The term "trickle-down" economics is generally understood to revolve around arguments that cutting taxes on the very affluent encourages capital formation and business investment, thereby increasing production and employment. Leaving aside arguments concerning whether under certain sets of circumstances that may or may not be true, tax cuts have little to do with the rapidly rising levels of income and wealth disparity over the last forty years. That resulted primarily from other factors. In fact, summing up all the tax code and rate changes from 1981-2003, taxes have been cut
far more for the middle class than for the top one percent.
The difference between total taxes currently paid by the top one percent and what they would be under the tax code of 1979 is a fraction of 1% of GDP. On the other hand, the total amount paid by all the rest is several percentage points of GDP lower relative to what it would be under the 1979 code and bracket structure.
Therefore, you can easily see that the net result of tax policy over the last 30 years should be expected to have primarily provided "demand-side" stimulus, not "supply-side" effects.
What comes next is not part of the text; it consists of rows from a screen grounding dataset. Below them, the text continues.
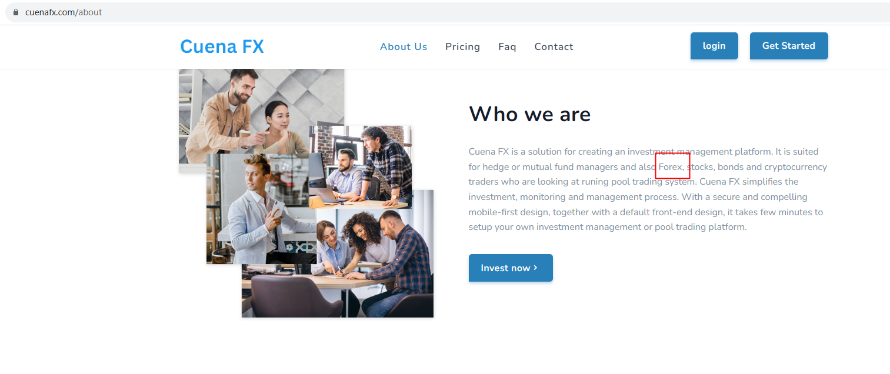The width and height of the screenshot is (890, 374).
Task: Click the Who we are description paragraph
Action: tap(648, 189)
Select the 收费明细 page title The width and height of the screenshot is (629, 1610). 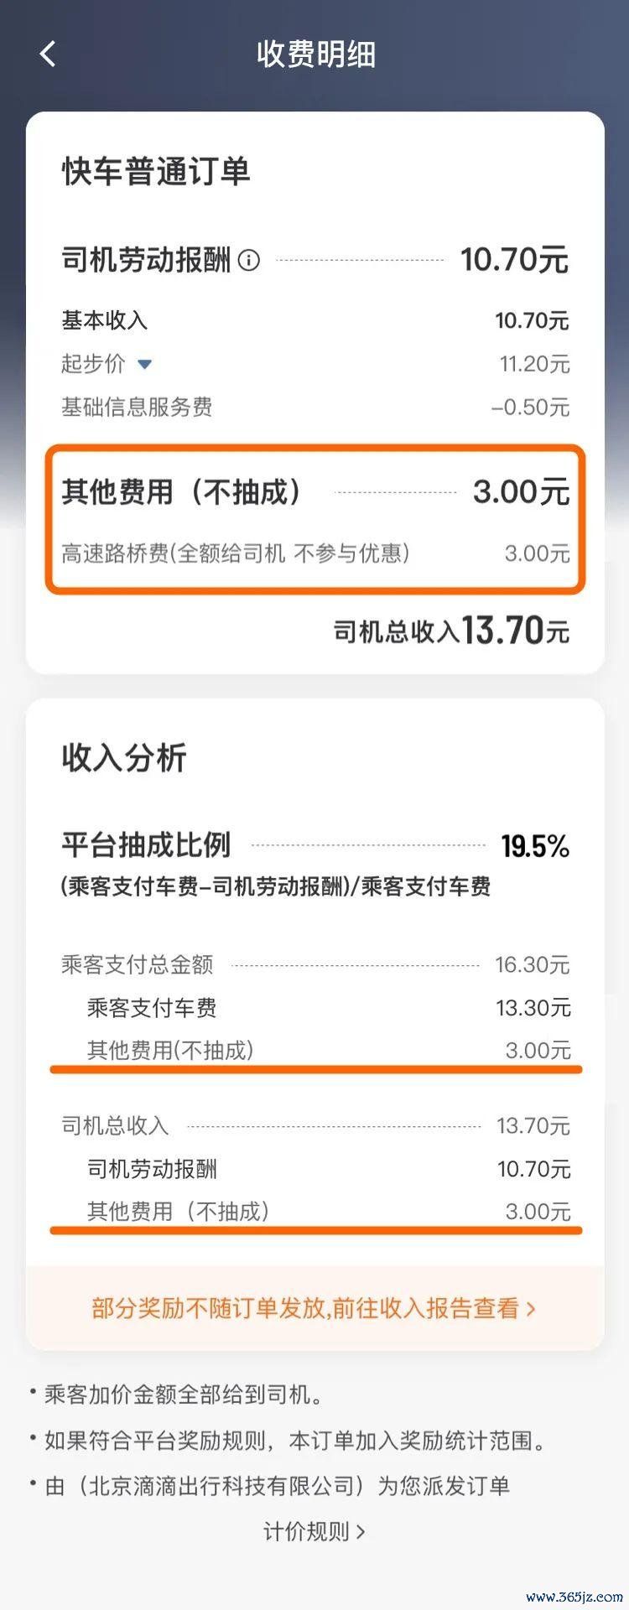pos(315,55)
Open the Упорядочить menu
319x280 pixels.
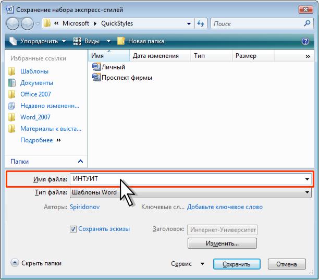point(38,41)
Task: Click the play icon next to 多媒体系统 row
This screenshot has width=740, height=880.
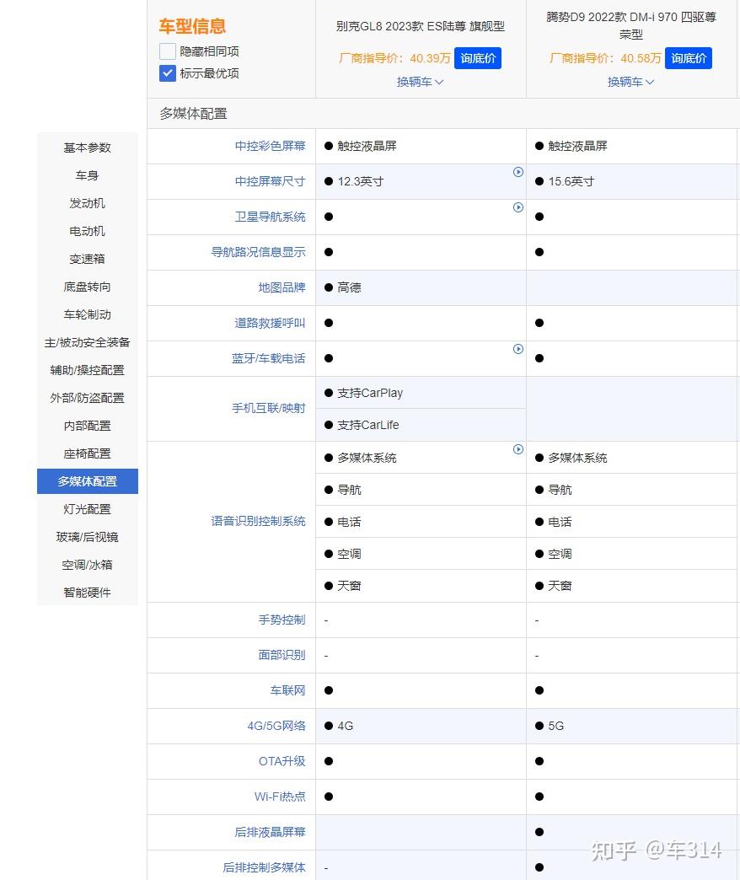Action: (x=518, y=449)
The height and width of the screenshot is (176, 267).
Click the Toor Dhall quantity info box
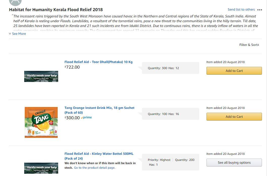(x=171, y=68)
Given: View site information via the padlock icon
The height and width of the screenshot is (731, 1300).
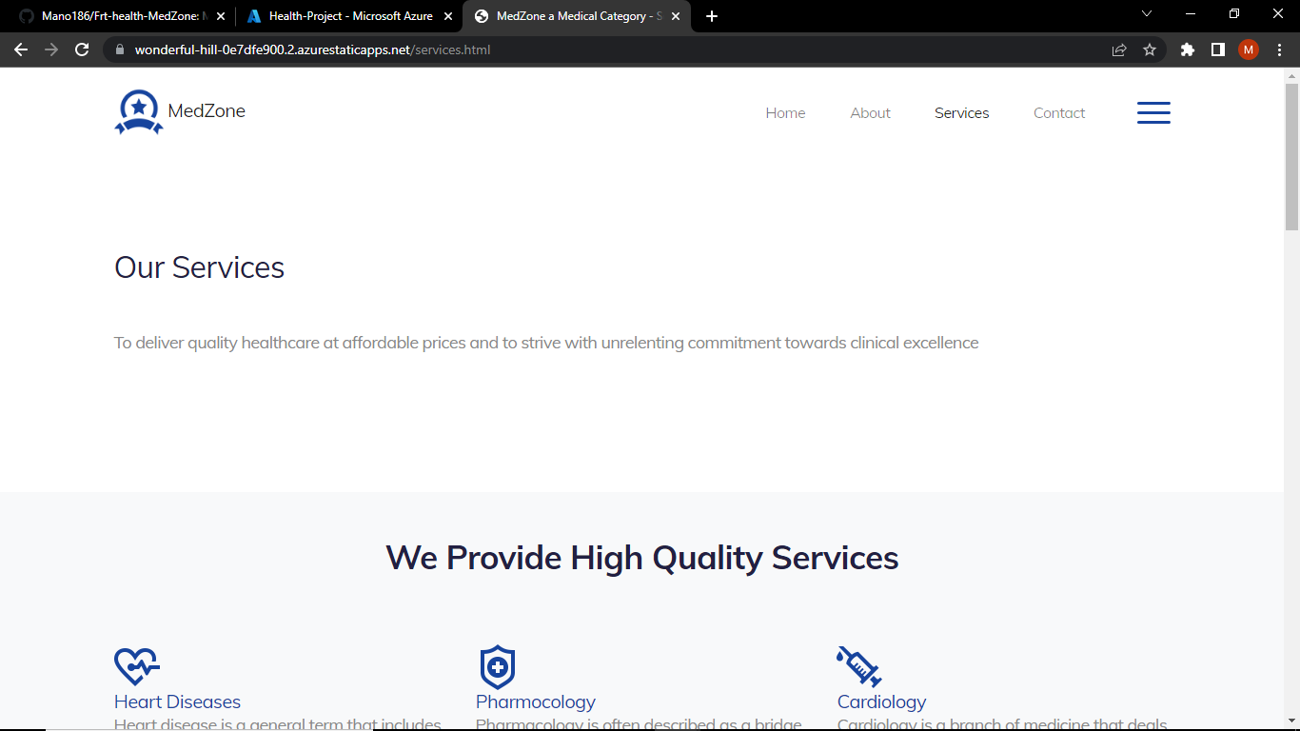Looking at the screenshot, I should coord(117,49).
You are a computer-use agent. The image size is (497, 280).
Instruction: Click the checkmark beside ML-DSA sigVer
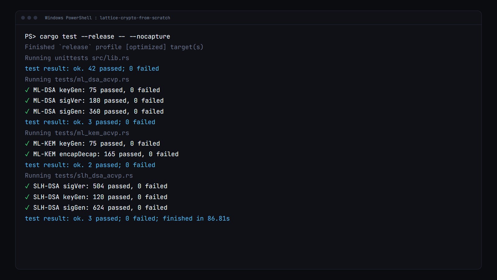point(27,101)
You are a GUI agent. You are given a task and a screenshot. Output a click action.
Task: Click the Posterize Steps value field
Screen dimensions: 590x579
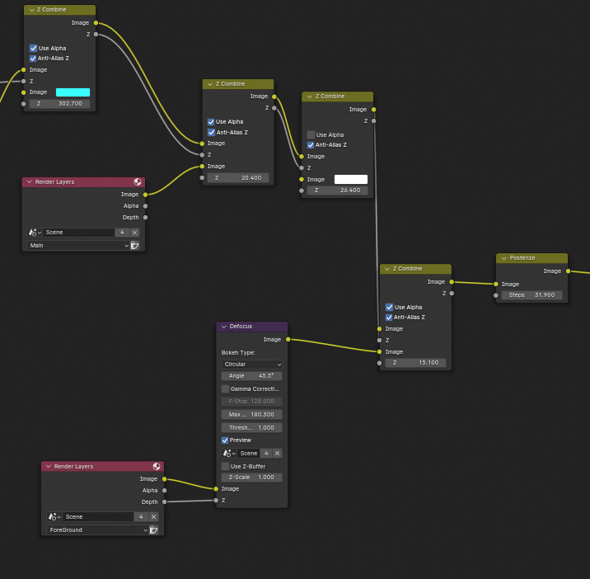pos(531,295)
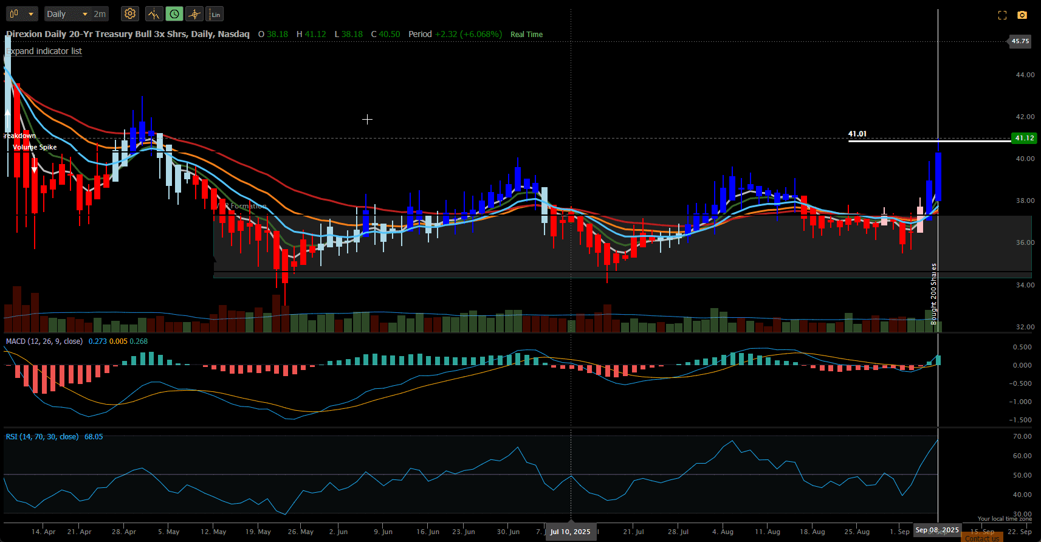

In fact, it does not differ significantly from the typical neo-Keynesian prescription of putting more money into the hands of non-affluent consumers so that aggregate demand is boosted.
But that obviously is not working well. I have long maintained that the problem arises from structural issues which are not being addressed. In the generation following World War II, we produced almost everything we consumed. We were a manufacturing and exporting colossus. In fact, the U.S. had pretty much of a free ride for about a quarter-century prior to the early 1970s, since so much of what would have been the industrial capacity of our global competitors had been bombed away.
But in recent years, a growing share of the "demand" we created has leaked right out of the country. One might reasonably ask, "Demand for what? More crap imported from Asia and sold at Walmart?"
If we continue to run huge fiscal deficits that have to be eventually financed with endless rounds of money-printing, and if we compound the problem by continuing to run massive trade and balance-of-payments deficits, our economy will never return to the robust levels of growth we enjoyed in the past.